Top of Records for this task

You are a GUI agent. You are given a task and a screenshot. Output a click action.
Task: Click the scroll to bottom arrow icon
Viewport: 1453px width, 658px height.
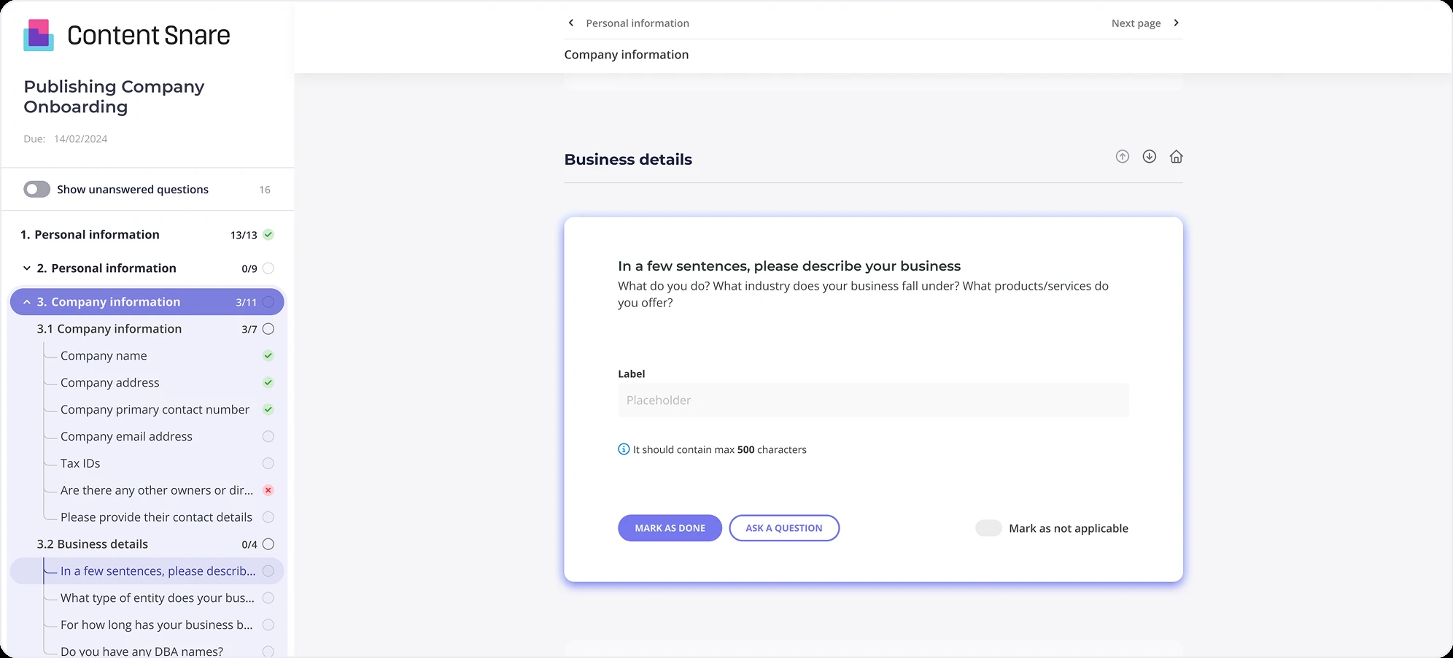pos(1149,156)
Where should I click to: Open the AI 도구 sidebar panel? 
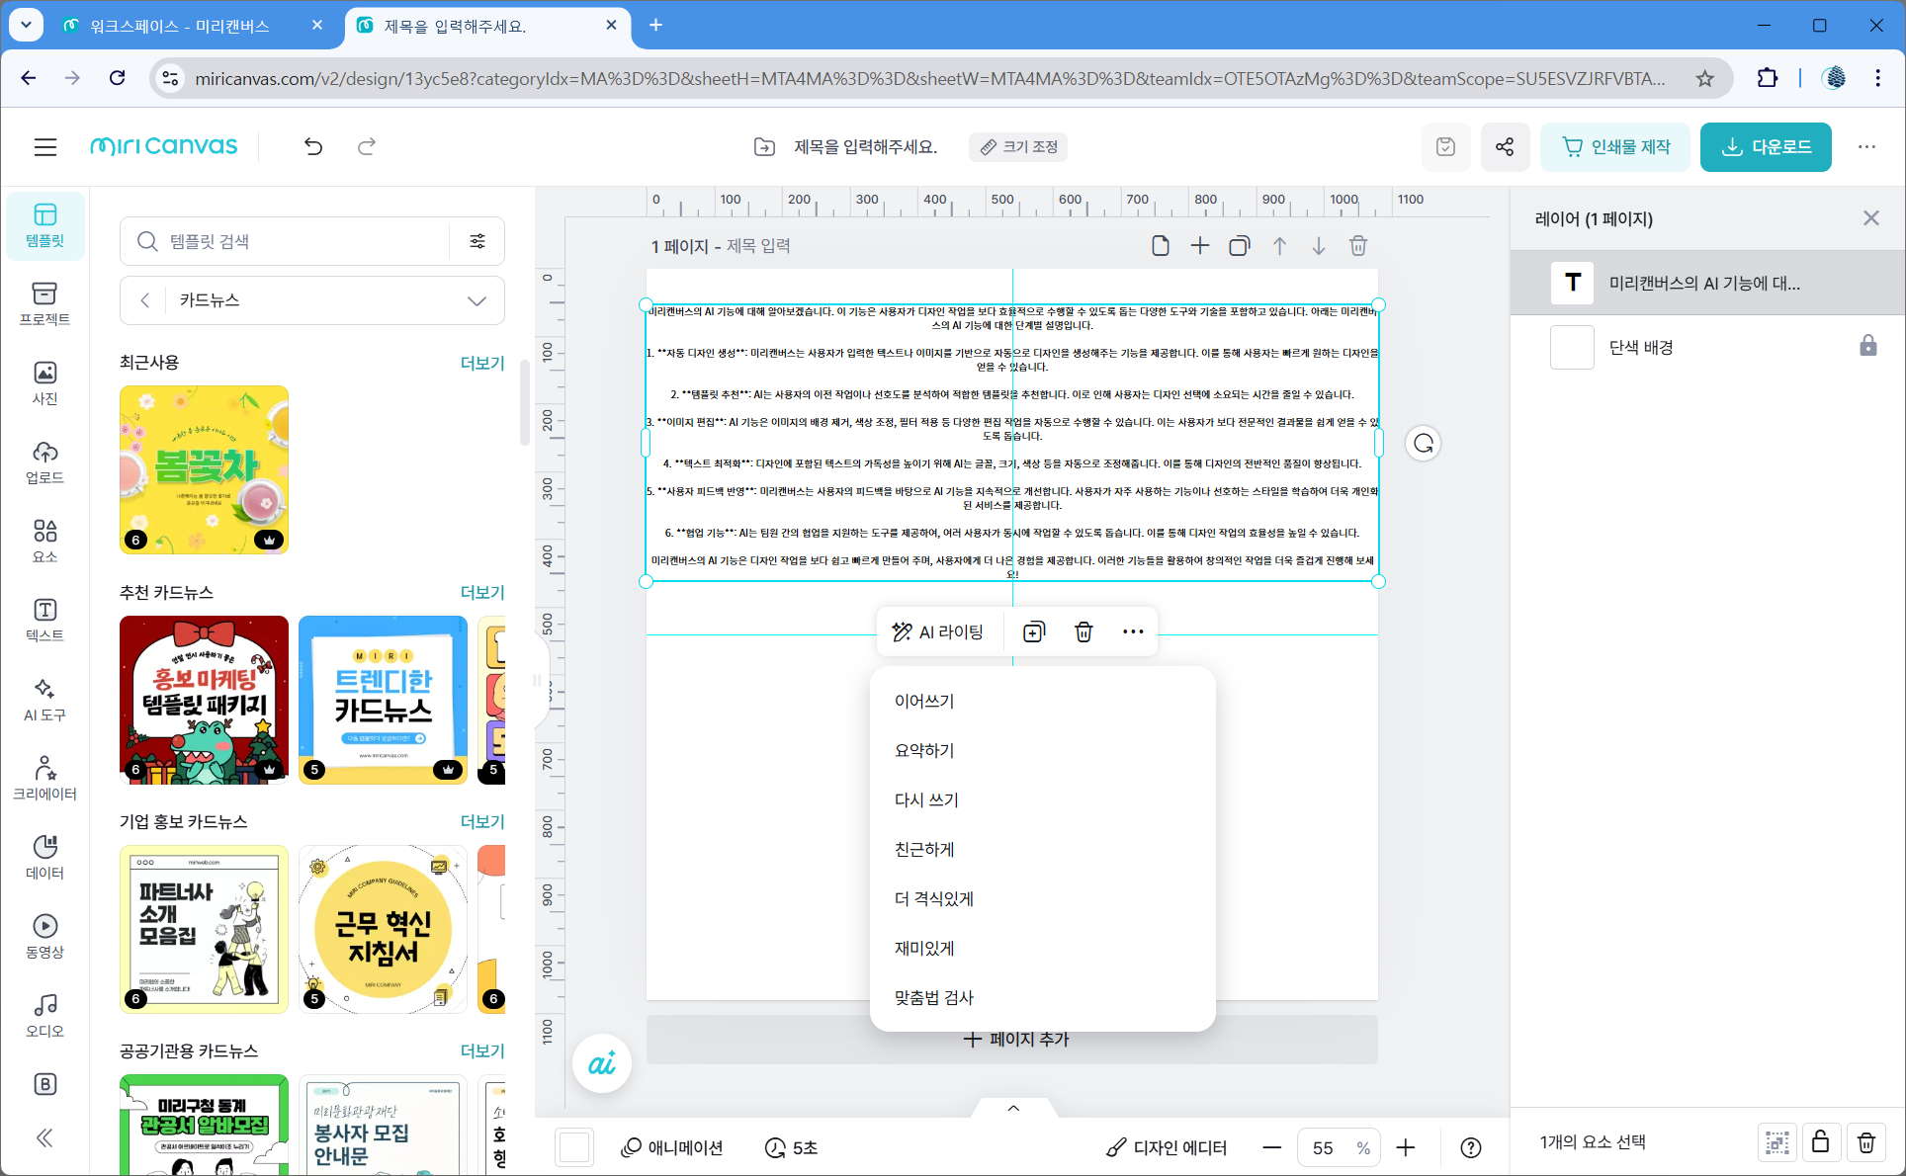(x=44, y=699)
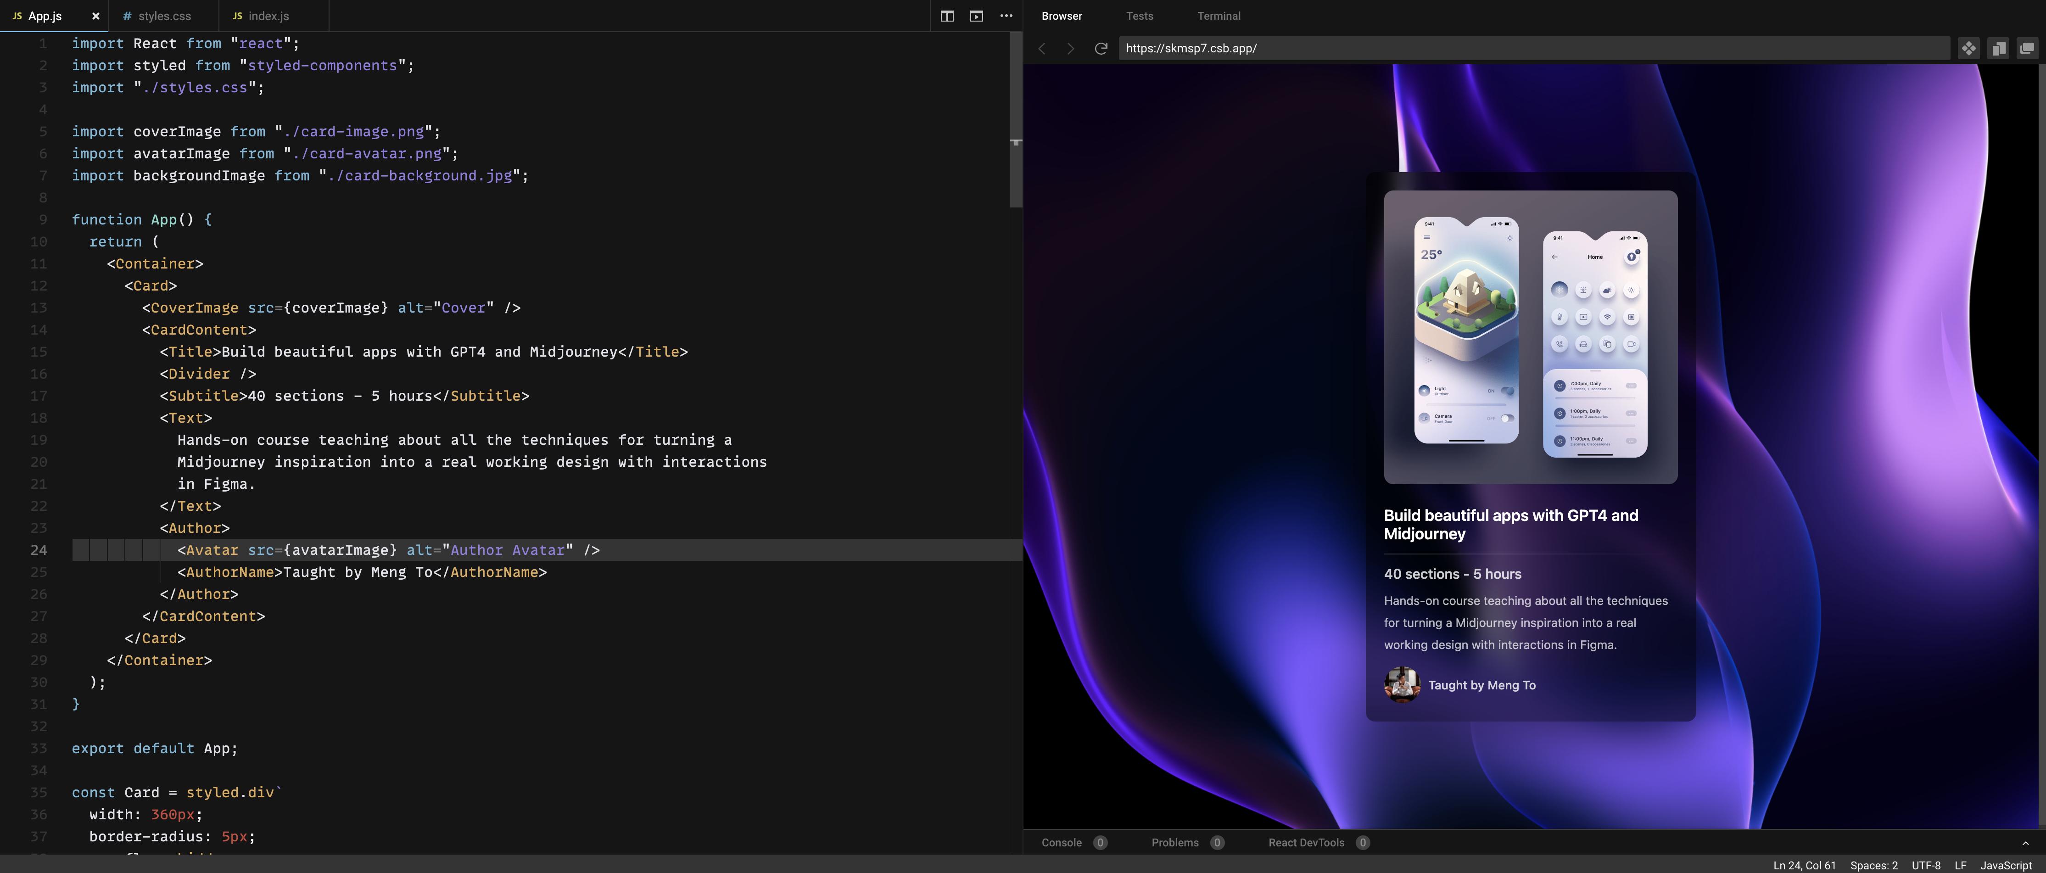Switch to the Tests panel tab
2046x873 pixels.
click(x=1139, y=16)
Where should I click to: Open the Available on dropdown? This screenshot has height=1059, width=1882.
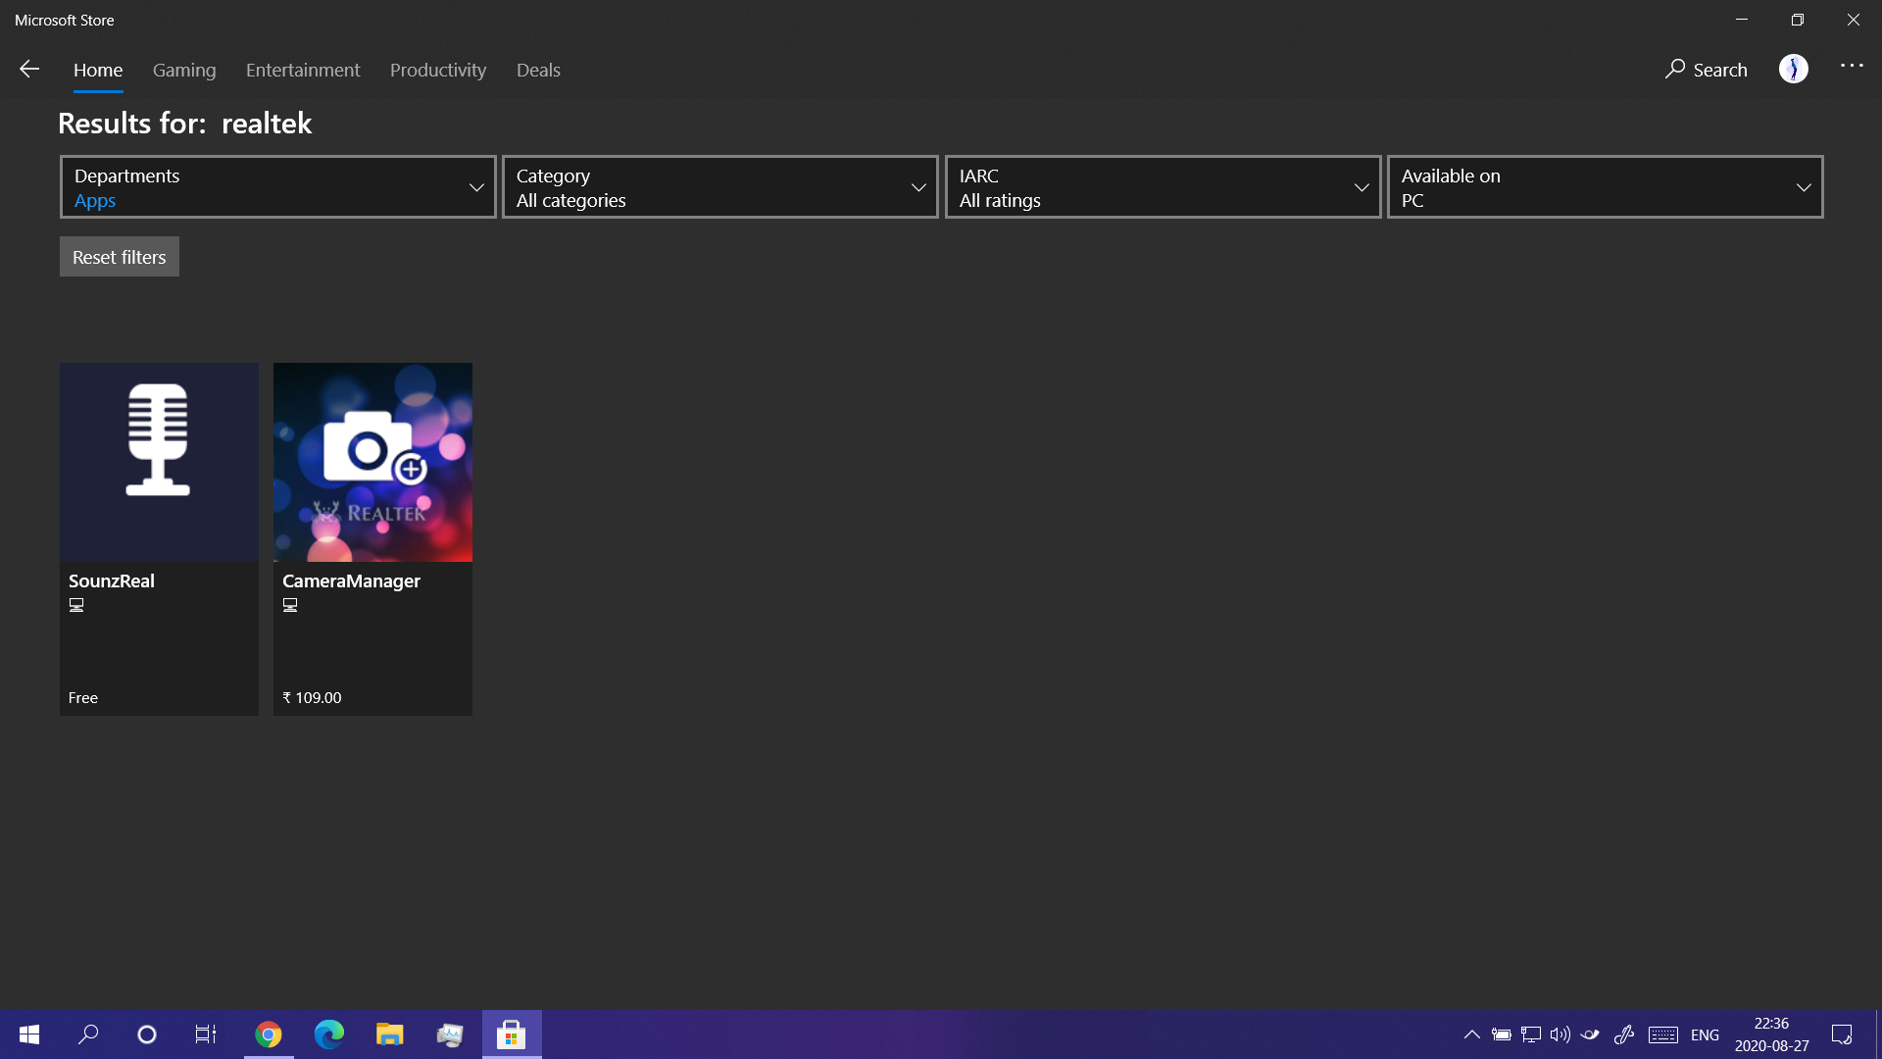(1605, 187)
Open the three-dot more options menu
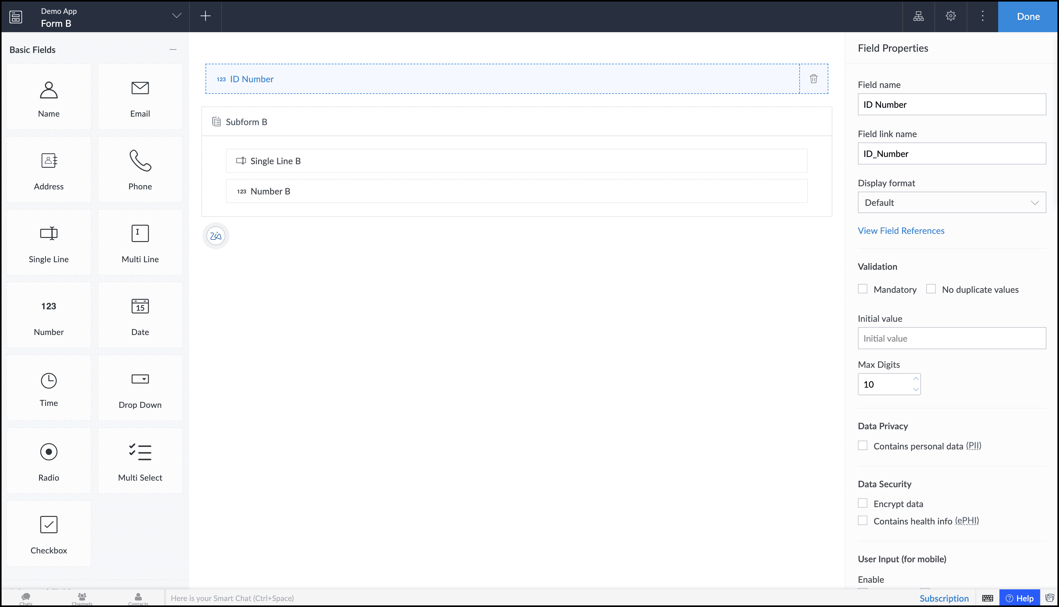 coord(982,16)
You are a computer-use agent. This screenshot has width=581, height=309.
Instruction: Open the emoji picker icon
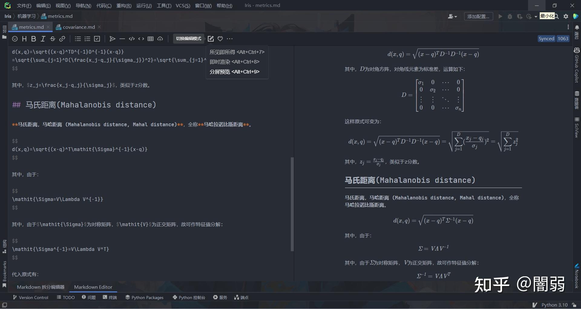[15, 39]
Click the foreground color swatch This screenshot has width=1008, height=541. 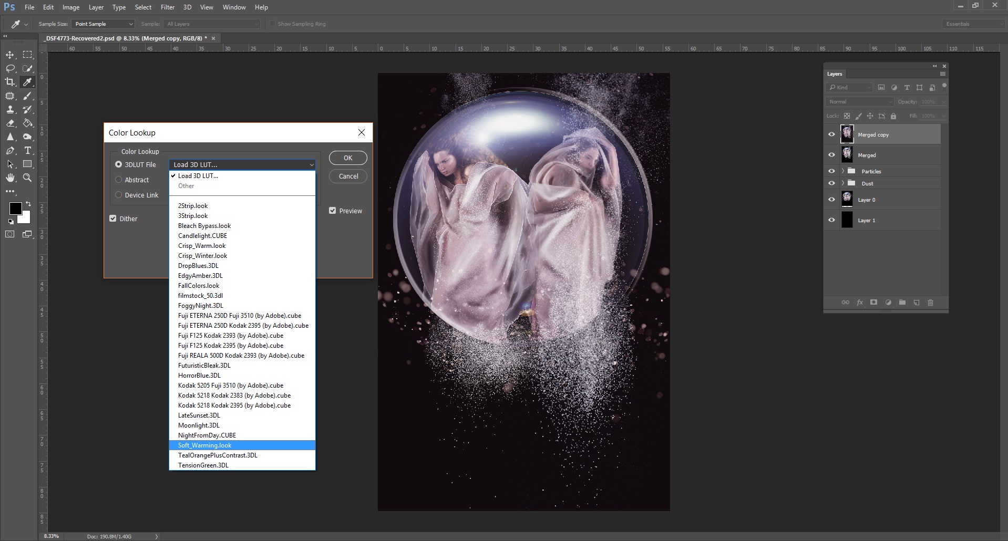15,209
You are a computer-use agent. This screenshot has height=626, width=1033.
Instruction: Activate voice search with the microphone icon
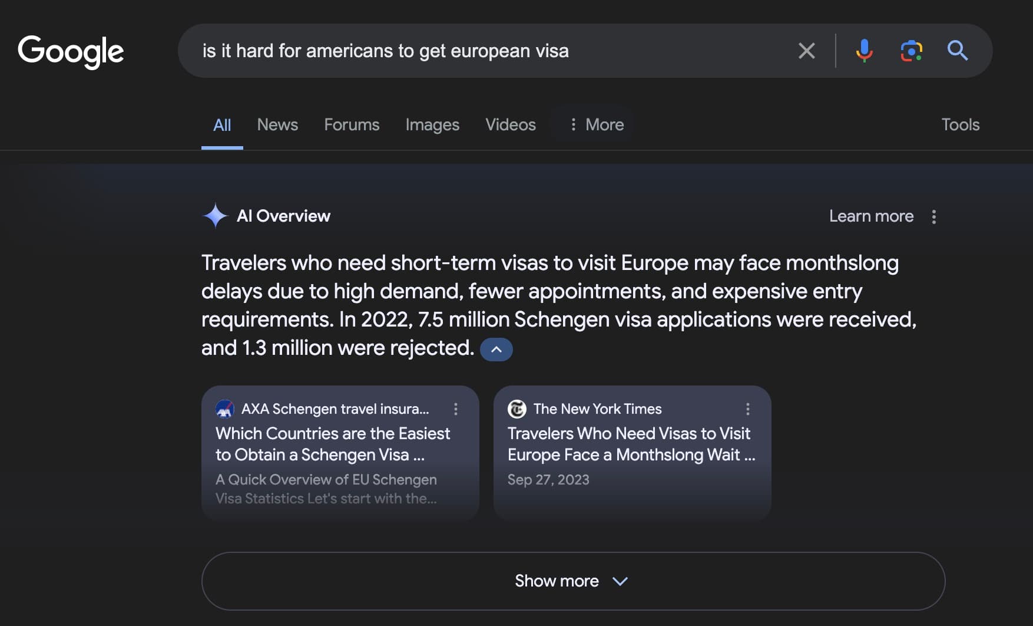pos(864,51)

Bottom of Records for this task

Assigned task
The lines you return should be those above that contain the word "computer", every one of them.

Solution
You are a computer-use agent. This screenshot has width=581, height=309.
You are a computer-use agent. This screenshot has height=626, width=1033.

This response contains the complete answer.